Entre crise économique, crise politique et crise morale, l'establishment joue son existence. Le nihilisme semble victorieux, mais on ne fonde jamais rien sur le néant, M. Hollande, qui est le premier des nihilistes, risque de l'apprendre à ses dépens.
Crise de l’État, crise de légitimité
À la crise de la démocratie diagnostiquée par Alain Finkielkraut, s'ajoute maintenant une crise de l’État. À travers l'implosion du nihilisme, actuellement au Pouvoir, qui se dessine dans les événements et pourrait se concrétiser dans les urnes en 2014, on est obligé de constater que sur des sujets très différents, c'est toujours la morale qui est au cœur de l'imbroglio. Que ce soit autour de La Manif pour tous, que ce soit autour de la moralité républicaine, que ce soit autour du droit de l’État à augmenter les impôts et à en créer de nouveaux, c'est chaque fois une question morale qui est sous jacente. Une question de légitimité. Le représentant de la FDSEA qui s'exprimait à la télévision pour justifier les violences paysannes met en cause « le déclin de la Bretagne », comme on le faisait au milieu des années 1930, en évoquant le déclin français. Ce déclin est perceptible pour chaque conscience française. Il faudrait que l'actuel réveil des consciences, qui touche toutes les couches de la population parce que le langage de la conscience est universel, trouve sans tarder une incarnation politique crédible. Avec tout ce qui se passe, c'est un peu comme si la France était à refaire...

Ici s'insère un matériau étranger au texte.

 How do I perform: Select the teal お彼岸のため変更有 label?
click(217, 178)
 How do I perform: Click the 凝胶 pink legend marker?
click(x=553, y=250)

On a un peu trop vite voulu enterrer la politique. Nous sommes à un moment où il faut agir, où la politique, dans d'autres pays européens comme la Russie, comme l'Allemagne, comme l'Angleterre même, revient au centre du débat, à un moment où des politiques à l'étranger, semblent s'imposer. La France, par plusieurs symptômes différents, marque qu'elle en a fini avec ses élites. Elle se cherche une volonté, elle veut un chef. Jacques Attali, caisse de résonance de la Pensée mondialisée, a déclaré sur France info (à l'émission de Philippe Vandel) que le fascisme, c'était le combat contre les élites... Appelle-t-il fascisme ce qu'il voit se lever au nom de la morale élémentaire ? Il faudrait le lui demander.